Definite integral

Definitions

For a fixed \(f:R \to R\), the definite integral function is \(R^{2} \to R\). In general, it is defined for any \(f\) over a measurable space.

Simply see the definition of min-cover integrals defined elsewhere: those form superior notions of integration than what follows.

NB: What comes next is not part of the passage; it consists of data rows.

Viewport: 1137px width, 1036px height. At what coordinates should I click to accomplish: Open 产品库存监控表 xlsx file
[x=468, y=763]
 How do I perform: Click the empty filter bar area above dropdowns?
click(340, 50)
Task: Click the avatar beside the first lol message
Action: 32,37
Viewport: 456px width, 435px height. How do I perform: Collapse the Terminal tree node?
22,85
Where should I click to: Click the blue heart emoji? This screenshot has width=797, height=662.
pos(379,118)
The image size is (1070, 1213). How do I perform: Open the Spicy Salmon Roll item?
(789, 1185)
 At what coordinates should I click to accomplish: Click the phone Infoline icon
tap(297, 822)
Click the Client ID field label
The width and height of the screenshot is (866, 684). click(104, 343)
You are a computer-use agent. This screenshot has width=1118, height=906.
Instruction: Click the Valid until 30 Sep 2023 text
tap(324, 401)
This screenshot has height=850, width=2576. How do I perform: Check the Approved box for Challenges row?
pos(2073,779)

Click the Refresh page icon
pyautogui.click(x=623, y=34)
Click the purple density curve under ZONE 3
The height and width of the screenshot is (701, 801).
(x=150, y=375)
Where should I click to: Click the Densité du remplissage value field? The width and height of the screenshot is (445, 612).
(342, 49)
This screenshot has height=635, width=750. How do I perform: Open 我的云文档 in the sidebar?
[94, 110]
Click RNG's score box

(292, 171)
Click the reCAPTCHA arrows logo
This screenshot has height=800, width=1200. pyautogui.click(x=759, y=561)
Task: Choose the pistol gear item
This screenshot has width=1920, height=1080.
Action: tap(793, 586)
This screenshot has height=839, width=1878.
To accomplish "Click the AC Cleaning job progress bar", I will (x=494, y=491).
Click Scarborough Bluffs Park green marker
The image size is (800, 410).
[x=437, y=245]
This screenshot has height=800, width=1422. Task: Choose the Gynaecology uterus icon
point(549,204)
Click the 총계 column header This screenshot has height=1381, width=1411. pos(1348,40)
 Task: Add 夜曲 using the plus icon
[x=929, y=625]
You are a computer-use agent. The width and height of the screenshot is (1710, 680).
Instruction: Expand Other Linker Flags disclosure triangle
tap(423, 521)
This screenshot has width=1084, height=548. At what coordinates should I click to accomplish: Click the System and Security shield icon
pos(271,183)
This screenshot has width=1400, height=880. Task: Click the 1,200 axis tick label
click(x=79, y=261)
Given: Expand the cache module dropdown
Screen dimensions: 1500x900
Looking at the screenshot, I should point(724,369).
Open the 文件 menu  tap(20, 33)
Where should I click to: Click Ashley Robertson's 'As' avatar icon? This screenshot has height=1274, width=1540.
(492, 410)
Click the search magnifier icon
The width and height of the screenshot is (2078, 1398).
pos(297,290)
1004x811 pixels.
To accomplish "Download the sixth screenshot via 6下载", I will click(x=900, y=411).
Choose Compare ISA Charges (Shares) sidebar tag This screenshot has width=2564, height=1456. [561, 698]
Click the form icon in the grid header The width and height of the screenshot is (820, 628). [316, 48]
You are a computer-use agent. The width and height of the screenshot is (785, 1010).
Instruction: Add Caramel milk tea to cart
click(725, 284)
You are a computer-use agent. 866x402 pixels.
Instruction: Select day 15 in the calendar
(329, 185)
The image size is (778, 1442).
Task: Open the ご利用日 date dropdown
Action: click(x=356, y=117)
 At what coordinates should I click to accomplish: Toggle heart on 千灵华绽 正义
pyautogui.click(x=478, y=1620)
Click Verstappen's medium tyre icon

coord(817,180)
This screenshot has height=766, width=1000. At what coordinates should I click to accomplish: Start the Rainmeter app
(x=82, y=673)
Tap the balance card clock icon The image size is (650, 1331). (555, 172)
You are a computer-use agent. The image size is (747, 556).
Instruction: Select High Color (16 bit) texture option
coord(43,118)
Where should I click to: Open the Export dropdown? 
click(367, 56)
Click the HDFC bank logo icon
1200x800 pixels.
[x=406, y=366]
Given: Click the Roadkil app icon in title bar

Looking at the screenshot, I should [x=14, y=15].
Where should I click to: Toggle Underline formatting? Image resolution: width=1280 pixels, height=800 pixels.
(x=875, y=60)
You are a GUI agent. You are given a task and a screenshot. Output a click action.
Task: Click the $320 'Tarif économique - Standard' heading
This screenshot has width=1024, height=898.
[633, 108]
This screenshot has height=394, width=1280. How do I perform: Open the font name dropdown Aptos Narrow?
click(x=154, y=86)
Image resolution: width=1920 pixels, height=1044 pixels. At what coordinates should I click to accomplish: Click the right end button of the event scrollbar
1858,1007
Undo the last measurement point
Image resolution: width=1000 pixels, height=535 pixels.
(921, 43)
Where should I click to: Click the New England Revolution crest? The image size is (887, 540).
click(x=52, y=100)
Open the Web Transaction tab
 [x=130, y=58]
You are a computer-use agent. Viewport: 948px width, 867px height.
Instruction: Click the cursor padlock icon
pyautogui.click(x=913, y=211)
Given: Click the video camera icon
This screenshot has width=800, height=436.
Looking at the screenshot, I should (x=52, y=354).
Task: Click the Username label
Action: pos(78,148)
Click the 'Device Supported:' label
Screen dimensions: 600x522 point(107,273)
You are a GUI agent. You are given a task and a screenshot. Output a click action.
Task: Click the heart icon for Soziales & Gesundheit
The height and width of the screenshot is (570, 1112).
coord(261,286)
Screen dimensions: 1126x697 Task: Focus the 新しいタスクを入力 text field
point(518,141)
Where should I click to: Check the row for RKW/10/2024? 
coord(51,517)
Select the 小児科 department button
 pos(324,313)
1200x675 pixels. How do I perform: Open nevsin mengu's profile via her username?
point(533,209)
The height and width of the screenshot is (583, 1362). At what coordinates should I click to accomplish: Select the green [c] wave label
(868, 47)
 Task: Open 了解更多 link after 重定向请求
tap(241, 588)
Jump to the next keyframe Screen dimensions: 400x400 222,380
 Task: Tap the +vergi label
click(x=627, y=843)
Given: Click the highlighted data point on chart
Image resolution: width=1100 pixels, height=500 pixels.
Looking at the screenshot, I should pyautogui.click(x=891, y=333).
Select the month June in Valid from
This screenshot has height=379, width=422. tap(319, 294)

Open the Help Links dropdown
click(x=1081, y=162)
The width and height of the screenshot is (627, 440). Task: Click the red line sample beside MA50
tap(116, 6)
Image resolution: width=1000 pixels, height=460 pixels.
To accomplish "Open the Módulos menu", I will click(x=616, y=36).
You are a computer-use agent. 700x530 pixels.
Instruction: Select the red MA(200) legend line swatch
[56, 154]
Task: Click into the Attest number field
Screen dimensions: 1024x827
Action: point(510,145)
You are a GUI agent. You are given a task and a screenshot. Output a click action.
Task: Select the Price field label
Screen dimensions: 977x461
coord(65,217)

Integral as least Upper sum, greatest lower sum

Aka Reimann Integral.

Partitions of [a,b]

Any such partition \(P\) is specified by a set of points \(a = x_{0} \leq x_{1} .. x_{n} = b; \gD x_{i} = x_{i}- x_{i-1}\).

Refinement

\(P’\) is a refinement of \(P\) if \(P \subseteq P’\). Common refinement of \(P_{1}, P_{2}: P_{1} \union P_{2}\).

Upper, lower sums

Take bounded function \ \(f: [a,b] \to R; M_{i} = \sup \set{f(x)|x \in [x_{i-1}, x_{i}]}; m_{i} = \inf\set{..}\); visualize; upper, lower sums $$U(P, f) = \sum_{i=1}^{n}M_{i}\gD x_{i}; L(P, f) = \sum_{i=1}^{n}m_{i}\gD x_{i}; \ \bar{\int_{a}^{b}}f(x) dx = \inf_{P} \set{U(P, f)}, \underline{\int_{a}^{b}}f(x) dx = \sup_{P} \set{L(P, f)}\(: both exist as both \)L\( and \)U$$ sums are bounded and real.

Integrability

If \(L=U\), \(f \in \mathcal{R}\), that is: \(f\) is Reimann integrable.

Limitations

Not Reimann integrable: \(I_Q(x)\) (Indicator function for rational numbers): \(U=1\), while \(L=0\) as every partition will contain a rational and an irrational number. However, this is box integrable: the corresponding box Integral is 0.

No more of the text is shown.